> Prompt: What you return must be exactly the lines from the one containing "600x533 pixels." through the close of the listing, both included.

> Given records:
--- START ---
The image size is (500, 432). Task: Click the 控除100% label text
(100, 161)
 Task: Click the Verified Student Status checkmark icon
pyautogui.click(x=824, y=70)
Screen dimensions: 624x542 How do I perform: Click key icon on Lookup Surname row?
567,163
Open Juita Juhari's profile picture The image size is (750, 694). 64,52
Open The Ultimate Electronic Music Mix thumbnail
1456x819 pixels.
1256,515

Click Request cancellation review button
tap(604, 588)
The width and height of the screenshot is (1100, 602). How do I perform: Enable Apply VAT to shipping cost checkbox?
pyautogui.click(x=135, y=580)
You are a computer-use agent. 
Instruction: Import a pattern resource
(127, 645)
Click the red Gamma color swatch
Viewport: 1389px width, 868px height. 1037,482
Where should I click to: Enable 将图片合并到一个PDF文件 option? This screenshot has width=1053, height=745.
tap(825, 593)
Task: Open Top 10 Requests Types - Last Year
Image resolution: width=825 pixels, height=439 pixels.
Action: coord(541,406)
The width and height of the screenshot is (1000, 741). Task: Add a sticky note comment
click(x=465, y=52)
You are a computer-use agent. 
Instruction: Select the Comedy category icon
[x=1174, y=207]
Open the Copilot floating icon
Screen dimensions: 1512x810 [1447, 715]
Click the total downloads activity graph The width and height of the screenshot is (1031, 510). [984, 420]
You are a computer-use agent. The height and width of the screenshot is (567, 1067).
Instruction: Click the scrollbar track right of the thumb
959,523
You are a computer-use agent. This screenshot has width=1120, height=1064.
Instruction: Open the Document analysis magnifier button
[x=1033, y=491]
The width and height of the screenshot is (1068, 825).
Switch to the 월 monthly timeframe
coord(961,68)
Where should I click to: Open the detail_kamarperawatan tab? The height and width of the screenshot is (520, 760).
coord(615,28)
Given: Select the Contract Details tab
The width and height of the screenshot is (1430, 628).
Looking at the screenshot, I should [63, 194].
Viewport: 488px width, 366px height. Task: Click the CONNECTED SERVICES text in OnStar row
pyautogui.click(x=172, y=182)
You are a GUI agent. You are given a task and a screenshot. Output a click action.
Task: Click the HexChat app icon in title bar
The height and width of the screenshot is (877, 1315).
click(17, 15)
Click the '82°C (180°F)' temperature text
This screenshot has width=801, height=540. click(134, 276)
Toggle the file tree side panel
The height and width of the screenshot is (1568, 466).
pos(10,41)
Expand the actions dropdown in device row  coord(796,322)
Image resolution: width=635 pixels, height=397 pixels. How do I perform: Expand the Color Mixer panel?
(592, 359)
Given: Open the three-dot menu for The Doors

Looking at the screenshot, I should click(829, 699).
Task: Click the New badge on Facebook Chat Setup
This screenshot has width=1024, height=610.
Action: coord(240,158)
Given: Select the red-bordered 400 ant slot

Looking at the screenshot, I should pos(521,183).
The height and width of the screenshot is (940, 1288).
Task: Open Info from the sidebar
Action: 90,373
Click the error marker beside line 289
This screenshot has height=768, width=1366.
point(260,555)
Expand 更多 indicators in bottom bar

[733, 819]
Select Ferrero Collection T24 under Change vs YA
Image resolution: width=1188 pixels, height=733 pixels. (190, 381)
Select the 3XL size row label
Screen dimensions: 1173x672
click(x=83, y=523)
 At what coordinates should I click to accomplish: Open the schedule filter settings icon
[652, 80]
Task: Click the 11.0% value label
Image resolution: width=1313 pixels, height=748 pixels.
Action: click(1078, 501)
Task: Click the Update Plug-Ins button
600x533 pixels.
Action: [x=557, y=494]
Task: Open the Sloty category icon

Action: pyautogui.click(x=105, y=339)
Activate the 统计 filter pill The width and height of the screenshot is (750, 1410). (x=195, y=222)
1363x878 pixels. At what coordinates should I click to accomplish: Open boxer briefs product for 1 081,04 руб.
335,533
--- END ---
> Solution for this task:
600x533 pixels.
Action: [x=557, y=494]
Task: Open the Sloty category icon

Action: pyautogui.click(x=105, y=339)
Activate the 统计 filter pill The width and height of the screenshot is (750, 1410). (x=195, y=222)
1363x878 pixels. At what coordinates should I click to accomplish: Open boxer briefs product for 1 081,04 руб.
335,533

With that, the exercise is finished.